- Opening Delimiter -
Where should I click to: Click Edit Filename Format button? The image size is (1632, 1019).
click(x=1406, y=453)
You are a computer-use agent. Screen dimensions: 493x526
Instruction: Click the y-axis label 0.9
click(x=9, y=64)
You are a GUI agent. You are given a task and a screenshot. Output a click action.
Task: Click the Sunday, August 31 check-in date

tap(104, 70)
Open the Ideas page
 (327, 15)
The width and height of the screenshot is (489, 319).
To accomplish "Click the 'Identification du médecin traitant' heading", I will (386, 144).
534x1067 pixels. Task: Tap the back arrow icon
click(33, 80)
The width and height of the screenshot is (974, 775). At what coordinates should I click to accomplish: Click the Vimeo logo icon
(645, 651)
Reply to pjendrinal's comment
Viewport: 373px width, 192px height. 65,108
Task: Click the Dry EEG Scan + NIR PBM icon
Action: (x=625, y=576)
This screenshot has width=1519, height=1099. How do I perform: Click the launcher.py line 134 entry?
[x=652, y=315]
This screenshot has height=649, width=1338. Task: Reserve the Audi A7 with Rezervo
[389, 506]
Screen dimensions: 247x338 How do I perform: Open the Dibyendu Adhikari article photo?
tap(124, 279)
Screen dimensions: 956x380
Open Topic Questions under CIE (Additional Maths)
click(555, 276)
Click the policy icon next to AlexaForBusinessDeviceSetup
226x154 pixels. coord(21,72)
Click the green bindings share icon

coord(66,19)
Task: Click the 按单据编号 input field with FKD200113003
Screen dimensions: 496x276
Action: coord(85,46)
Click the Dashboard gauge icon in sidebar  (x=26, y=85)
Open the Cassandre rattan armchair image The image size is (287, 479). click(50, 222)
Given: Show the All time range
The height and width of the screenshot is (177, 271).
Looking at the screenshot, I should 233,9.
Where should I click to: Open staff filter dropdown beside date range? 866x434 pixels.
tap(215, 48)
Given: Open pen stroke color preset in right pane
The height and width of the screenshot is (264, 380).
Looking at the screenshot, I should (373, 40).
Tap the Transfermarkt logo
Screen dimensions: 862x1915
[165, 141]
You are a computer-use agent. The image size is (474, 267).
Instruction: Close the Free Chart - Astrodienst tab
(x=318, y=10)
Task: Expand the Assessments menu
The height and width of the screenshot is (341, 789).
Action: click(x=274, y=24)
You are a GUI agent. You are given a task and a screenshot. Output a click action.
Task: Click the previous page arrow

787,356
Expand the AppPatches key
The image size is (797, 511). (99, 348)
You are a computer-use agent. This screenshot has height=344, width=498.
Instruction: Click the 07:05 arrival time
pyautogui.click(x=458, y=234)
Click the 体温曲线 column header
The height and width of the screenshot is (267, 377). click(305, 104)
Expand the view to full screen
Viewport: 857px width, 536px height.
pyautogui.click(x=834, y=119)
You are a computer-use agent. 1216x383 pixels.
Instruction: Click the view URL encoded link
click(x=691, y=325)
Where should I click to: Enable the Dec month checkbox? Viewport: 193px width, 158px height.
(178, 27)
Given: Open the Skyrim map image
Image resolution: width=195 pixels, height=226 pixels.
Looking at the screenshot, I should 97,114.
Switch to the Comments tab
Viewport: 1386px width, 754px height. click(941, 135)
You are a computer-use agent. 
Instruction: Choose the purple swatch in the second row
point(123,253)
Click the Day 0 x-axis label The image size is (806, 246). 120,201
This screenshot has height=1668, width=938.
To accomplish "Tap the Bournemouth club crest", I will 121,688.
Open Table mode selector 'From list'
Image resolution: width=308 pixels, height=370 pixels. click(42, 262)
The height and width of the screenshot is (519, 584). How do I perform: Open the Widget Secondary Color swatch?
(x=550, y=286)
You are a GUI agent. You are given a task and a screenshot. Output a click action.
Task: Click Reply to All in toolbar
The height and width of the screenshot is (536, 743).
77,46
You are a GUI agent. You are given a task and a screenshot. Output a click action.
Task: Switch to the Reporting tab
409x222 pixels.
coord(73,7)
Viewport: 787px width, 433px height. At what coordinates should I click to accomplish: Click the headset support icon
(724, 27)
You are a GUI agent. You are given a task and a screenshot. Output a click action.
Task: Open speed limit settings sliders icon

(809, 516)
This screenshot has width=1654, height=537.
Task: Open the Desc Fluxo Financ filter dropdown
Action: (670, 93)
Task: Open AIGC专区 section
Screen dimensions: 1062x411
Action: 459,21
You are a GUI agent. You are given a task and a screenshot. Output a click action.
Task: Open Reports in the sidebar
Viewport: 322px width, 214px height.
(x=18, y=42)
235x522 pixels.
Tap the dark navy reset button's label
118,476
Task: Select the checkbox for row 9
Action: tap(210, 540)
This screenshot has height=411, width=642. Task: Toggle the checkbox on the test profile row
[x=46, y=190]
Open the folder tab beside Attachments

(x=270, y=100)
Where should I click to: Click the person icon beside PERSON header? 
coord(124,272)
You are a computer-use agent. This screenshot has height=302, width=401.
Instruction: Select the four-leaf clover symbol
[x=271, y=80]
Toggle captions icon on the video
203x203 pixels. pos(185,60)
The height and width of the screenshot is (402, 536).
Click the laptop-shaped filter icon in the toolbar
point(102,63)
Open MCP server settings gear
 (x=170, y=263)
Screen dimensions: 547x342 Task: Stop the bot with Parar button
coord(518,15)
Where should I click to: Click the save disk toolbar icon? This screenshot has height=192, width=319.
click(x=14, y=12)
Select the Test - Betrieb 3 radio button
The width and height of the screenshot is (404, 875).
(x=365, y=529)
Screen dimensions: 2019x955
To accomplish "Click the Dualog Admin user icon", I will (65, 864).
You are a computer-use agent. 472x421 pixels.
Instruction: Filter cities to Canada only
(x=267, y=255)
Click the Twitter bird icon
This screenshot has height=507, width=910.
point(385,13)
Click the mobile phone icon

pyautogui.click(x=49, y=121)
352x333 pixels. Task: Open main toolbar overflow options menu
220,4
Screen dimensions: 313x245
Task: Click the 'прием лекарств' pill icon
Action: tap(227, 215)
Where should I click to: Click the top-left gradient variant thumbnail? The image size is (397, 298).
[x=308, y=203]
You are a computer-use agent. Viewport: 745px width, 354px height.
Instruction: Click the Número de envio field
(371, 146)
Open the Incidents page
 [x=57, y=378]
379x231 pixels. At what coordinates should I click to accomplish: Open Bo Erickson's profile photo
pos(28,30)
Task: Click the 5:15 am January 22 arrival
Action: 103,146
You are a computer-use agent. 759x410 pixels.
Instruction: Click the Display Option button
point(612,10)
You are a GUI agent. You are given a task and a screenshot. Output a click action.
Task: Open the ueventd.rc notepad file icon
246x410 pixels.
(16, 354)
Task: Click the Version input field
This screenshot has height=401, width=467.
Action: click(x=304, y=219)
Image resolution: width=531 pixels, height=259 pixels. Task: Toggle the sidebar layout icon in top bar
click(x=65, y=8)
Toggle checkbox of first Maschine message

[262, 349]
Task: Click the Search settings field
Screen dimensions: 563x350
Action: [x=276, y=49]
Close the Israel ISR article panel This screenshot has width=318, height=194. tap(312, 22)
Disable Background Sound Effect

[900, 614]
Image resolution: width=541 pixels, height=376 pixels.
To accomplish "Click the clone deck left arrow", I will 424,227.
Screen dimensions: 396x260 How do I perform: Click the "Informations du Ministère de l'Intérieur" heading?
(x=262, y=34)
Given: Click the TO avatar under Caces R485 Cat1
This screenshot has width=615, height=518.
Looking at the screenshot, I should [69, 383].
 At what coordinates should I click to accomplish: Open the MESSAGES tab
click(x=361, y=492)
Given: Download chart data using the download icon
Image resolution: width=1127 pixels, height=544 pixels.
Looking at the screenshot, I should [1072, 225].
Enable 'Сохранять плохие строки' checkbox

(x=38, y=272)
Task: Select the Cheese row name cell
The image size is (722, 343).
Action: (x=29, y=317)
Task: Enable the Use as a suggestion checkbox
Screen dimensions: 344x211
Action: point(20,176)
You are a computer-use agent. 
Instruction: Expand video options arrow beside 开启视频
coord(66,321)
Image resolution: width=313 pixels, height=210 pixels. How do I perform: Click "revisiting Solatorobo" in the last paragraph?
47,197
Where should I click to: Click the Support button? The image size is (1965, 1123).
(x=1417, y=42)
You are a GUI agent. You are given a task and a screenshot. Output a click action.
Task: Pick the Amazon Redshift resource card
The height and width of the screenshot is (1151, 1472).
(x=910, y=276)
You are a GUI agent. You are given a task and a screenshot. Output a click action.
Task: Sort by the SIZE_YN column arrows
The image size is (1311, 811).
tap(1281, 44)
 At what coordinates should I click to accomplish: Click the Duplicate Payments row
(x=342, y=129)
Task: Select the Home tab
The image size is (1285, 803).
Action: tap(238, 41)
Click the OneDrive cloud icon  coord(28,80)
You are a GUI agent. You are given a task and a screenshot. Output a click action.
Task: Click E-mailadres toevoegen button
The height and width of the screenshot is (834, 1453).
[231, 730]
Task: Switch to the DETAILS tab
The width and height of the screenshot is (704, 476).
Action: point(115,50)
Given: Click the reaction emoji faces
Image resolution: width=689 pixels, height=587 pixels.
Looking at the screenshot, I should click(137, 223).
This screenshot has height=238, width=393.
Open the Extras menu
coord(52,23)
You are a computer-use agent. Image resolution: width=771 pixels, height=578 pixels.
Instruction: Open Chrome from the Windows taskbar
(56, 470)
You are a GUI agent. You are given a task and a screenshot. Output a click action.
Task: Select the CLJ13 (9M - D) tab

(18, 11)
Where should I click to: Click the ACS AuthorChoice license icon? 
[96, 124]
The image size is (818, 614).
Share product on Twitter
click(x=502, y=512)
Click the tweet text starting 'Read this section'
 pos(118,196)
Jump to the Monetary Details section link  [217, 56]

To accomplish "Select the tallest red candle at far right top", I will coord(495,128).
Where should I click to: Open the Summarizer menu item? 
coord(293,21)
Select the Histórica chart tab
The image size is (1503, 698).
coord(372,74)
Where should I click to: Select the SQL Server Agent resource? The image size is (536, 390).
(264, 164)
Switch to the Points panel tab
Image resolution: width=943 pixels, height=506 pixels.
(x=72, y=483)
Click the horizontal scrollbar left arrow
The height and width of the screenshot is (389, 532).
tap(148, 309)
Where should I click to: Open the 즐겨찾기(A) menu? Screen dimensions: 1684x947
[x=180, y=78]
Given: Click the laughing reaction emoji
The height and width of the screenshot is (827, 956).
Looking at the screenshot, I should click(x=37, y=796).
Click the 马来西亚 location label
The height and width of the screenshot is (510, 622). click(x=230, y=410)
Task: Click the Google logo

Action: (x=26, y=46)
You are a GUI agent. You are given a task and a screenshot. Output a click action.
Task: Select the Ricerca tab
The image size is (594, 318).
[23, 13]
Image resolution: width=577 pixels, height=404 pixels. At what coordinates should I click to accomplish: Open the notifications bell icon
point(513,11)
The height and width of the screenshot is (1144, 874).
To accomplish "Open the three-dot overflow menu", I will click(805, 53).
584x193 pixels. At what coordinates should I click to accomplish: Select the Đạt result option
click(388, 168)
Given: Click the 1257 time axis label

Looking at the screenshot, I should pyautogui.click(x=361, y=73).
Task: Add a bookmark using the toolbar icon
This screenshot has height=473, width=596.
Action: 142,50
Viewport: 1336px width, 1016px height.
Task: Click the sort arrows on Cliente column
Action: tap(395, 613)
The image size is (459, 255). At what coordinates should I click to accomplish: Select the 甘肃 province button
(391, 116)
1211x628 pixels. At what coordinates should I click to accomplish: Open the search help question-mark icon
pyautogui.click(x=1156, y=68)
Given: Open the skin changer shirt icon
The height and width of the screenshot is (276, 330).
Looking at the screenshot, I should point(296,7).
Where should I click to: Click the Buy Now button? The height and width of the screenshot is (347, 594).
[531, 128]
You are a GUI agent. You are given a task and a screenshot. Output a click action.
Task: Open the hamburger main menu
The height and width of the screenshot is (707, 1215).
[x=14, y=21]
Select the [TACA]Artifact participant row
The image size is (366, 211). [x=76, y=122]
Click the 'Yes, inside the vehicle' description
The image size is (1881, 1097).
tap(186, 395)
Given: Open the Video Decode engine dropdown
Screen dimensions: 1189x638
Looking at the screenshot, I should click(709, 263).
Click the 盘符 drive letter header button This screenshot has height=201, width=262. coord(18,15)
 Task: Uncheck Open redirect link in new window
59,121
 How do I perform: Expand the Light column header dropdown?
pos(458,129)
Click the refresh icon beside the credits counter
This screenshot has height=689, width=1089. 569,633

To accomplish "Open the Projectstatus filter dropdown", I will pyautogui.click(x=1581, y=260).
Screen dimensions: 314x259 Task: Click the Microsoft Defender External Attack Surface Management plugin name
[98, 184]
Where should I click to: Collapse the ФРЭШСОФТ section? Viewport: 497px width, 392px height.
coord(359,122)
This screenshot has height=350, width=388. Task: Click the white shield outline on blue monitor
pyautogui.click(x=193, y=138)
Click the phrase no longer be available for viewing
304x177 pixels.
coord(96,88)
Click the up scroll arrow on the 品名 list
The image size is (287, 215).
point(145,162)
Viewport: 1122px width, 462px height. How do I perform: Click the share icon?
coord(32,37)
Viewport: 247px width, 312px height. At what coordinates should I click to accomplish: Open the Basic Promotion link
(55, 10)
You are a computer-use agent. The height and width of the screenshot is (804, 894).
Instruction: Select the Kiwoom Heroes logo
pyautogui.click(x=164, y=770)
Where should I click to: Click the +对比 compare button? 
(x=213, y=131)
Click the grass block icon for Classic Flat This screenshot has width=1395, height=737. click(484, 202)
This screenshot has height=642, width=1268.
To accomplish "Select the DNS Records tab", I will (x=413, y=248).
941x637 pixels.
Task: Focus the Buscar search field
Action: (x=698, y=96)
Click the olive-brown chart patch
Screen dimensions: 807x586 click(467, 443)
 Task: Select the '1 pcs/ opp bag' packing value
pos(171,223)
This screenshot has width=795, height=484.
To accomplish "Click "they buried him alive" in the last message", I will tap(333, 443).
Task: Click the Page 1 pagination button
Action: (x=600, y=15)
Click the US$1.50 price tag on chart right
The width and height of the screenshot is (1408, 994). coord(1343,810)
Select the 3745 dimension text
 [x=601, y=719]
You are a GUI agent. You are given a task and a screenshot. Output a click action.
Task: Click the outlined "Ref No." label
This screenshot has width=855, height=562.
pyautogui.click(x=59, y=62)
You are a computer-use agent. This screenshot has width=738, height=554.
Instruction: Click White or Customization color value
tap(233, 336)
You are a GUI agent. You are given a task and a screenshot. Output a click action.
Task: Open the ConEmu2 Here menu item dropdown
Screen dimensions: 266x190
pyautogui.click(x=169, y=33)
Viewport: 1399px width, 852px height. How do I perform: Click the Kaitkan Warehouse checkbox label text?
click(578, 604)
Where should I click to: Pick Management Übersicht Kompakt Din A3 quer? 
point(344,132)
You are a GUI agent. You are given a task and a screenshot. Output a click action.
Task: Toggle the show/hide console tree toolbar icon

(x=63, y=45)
- Closing Delimiter -
*What the exercise asks*. Give the number of lines in the data that contain the string "input", and nothing else.

*Answer below*. 2